Pixel coordinate grounding data:

-- Opening Marker --

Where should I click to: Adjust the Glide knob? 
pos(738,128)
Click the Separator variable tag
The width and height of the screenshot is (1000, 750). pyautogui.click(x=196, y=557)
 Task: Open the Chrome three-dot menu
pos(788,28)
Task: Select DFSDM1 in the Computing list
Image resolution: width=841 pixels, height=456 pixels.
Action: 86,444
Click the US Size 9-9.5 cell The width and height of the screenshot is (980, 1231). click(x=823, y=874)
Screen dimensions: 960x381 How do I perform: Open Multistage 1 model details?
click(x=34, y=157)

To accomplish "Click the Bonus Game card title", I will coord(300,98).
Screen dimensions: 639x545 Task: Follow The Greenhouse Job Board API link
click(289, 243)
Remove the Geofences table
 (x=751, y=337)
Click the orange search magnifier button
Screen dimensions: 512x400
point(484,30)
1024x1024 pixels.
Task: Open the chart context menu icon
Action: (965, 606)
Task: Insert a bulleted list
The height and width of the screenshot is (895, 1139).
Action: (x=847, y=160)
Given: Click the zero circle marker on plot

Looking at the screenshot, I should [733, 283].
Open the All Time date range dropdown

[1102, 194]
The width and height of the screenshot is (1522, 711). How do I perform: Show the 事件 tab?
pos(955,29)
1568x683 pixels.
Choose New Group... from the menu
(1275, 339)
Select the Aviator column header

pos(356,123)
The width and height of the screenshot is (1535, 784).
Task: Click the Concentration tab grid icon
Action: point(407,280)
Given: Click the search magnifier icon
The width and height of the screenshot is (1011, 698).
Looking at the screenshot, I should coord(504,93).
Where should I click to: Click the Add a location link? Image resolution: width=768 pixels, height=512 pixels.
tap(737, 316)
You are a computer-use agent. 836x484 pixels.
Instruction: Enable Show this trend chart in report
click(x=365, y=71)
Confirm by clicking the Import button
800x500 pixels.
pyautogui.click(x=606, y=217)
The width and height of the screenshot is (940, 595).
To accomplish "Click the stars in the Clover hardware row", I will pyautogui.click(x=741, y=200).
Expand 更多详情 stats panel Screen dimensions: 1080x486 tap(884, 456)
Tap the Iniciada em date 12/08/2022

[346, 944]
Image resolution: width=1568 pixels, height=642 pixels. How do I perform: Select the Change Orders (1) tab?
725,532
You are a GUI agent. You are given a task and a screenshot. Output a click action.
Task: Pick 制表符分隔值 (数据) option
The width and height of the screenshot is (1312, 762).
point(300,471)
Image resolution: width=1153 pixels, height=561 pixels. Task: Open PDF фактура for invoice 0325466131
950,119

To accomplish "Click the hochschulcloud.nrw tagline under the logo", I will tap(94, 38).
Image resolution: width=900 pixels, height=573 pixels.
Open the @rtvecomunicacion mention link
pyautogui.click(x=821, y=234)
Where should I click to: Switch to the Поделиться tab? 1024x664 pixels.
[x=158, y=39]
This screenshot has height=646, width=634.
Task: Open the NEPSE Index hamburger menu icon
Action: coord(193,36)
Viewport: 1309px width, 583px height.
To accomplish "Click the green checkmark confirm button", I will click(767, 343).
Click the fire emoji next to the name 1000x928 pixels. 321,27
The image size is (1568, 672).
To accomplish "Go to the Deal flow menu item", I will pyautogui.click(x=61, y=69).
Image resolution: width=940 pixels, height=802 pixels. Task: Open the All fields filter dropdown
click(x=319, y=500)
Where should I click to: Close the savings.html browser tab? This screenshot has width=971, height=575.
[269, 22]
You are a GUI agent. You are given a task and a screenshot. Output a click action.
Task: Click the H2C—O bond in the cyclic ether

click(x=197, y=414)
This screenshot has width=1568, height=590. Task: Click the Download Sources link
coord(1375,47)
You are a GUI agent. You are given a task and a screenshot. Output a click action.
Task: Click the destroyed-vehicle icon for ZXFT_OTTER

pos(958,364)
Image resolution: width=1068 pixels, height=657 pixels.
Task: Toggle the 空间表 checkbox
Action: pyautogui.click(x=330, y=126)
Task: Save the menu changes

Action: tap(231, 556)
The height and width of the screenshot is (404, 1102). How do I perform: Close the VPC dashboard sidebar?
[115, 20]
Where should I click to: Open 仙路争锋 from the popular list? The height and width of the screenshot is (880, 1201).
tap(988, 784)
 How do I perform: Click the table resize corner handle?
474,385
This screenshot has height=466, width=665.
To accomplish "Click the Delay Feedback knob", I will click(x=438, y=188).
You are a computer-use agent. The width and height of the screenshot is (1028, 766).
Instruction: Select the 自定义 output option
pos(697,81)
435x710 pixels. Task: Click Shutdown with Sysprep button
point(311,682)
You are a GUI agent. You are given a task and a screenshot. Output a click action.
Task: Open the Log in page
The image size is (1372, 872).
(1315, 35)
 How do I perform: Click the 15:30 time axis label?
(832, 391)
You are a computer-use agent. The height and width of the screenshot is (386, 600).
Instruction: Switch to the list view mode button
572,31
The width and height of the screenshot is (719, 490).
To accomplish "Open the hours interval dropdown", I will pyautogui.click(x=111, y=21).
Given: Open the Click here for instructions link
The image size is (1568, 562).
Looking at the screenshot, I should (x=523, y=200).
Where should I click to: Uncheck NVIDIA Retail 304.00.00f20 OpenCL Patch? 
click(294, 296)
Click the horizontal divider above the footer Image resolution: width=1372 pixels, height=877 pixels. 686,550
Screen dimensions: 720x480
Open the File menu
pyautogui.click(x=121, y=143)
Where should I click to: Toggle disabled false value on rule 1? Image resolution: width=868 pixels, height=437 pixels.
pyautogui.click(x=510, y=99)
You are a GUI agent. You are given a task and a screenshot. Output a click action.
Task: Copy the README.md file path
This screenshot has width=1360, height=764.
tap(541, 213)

-- Closing Marker --

Your goal: The line with "Where should I click to: Uncheck" and all lines after it through the end of the data above: write these out exactly and add nothing.

Answer space:
Where should I click to: Uncheck NVIDIA Retail 304.00.00f20 OpenCL Patch? 
click(294, 296)
Click the horizontal divider above the footer Image resolution: width=1372 pixels, height=877 pixels. 686,550
Screen dimensions: 720x480
Open the File menu
pyautogui.click(x=121, y=143)
Where should I click to: Toggle disabled false value on rule 1? Image resolution: width=868 pixels, height=437 pixels.
pyautogui.click(x=510, y=99)
You are a GUI agent. You are given a task and a screenshot. Output a click action.
Task: Copy the README.md file path
This screenshot has width=1360, height=764.
tap(541, 213)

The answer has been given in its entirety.